Bütün bu olanlar karşısında; vicdanlarımızda bir cehennemin alev alması için âlim olmaya hatta Müslüman olmaya bile gerek yok hâlbuki. İnsan olabilmek kâfi.

Eş Şebab militanları, Nairobi’de bir alışveriş merkezini bastılar. 21 Eylül 2013, Cumartesi. Şebab, Somali’de İslam devleti(!) kurmaya çalışan bir örgüt. Güya. Bu pek Müslüman mücahidler, altmış sekiz sivili katlettiler.
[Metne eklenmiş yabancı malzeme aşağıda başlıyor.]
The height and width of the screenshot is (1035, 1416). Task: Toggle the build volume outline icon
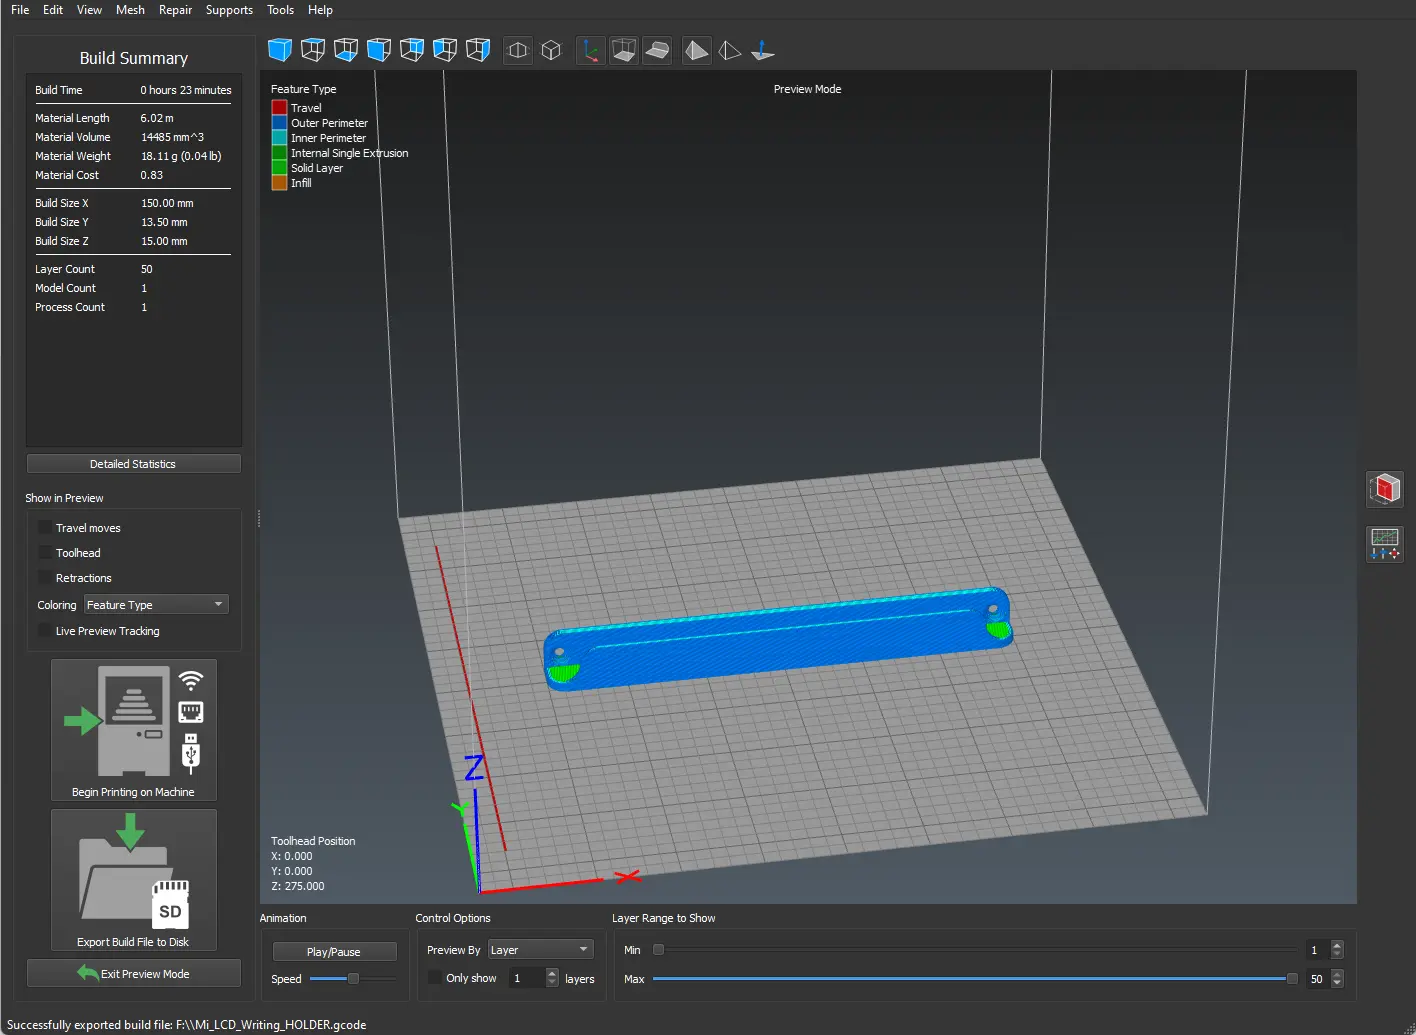(624, 50)
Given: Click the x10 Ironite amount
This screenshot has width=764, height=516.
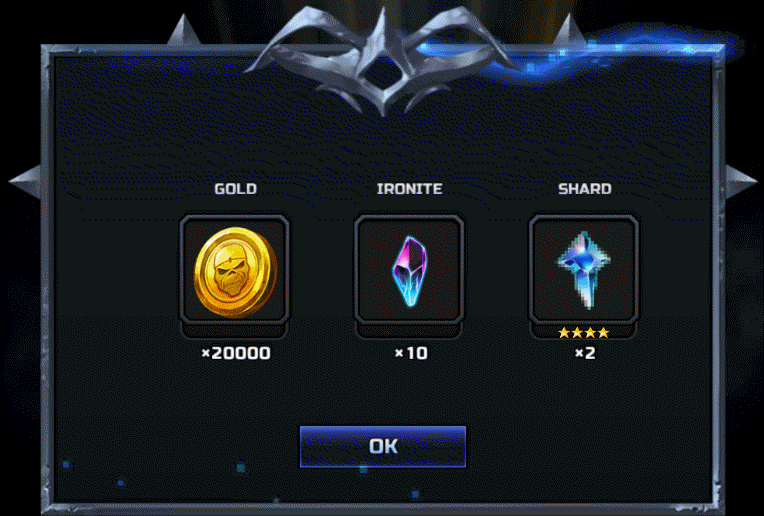Looking at the screenshot, I should click(x=411, y=353).
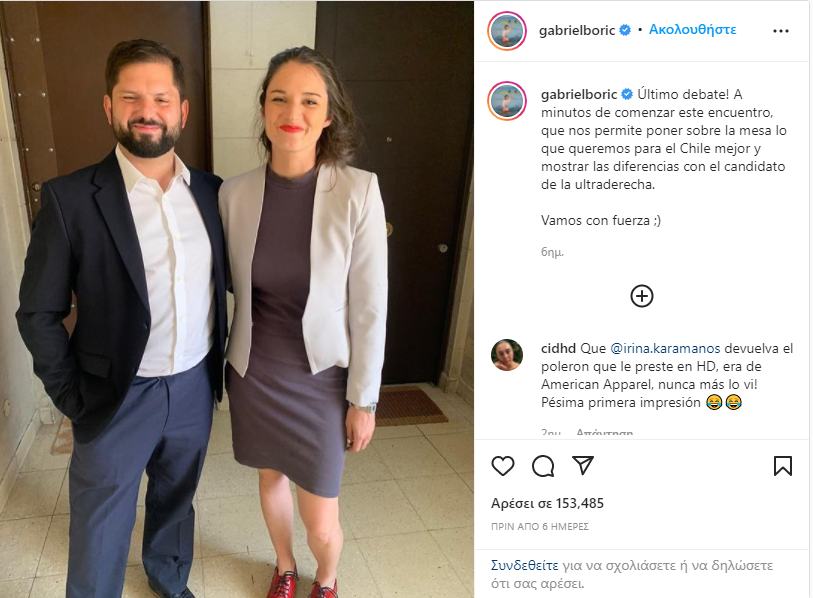Click the 6ημ. caption timestamp
Viewport: 813px width, 598px height.
[x=552, y=253]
Örgüt “Kenya’yı birçok defa Somali’deki askerlerini çekmezse ağır bedel ödeyeceği konusunda uyarmıştık” diye açıklama yaptı. Saldırı öncesi Müslümanların binadan çıkartıldığını ve sadece Müslüman olmayanların hedef alındığını da duyurdu... Marifetmiş gibi. Müslüman olmayanları belirleme yöntemleri ise hayli ilginç. Esirlere, Peygamber Efendimiz’in (s.a.v.) annesinin adını sormuşlar. Doğru cevap verebilenleri salmışlar. Veremeyenleri harcamışlar. Müthiş buluş(!) Keşke Hz. Bilal-i Habeşi’nin ayakkabı numarasını da sorsalardı. Çifte dikiş. Daha sağlam olurdu.

Ebu Sakkar. Esad’a karşı savaşan Suriyeli muhalif komutan. Öldürdüğü askerin kalbini çıkartıp yerken gördük onu. Youtube’da. Sonrasında; bir röportaj yapıldı kendisiyle. BBC tarafından. “Düşmanlarımızı korkutmalı ve aşağılamalıyız. Onların da bize yaptıkları gibi..” diyordu. Ha! Unutmadan; söz konusu videodan bir detay:

Öldürdüğü askerin kalbini çıkarıp, çiğnedikten sonra tekbir getiriyor… Önemli not: Hz. Vahşi, Hz. Hamza’nın kalbini çıkarıp yediğinde Müslüman değildi. Ebu Sakkar Müslüman?..

Vaktiyle El Cezire’ye verdiği mülakatta şöyle diyordu Usame Bin Ladin: “Kâfirler bizim kadınlarımızı ve çocuklarımızı öldürmeye azmederlerse, biz de onlara aynı şekilde karşılık verebiliriz… Onlar bizim masumlarımızı öldürmekten vazgeçmedikçe biz de onların masumlarını öldüreceğiz”. Verdiği referansa göre; İbn’ul Kayyim, El-Şevkani, El- Kurtubi İslam adına(!) masumların öldürülmesine cevaz veren İslam âlimleri…

Kısa kesiyorum. Yoksa örnek çok. Uzar gider.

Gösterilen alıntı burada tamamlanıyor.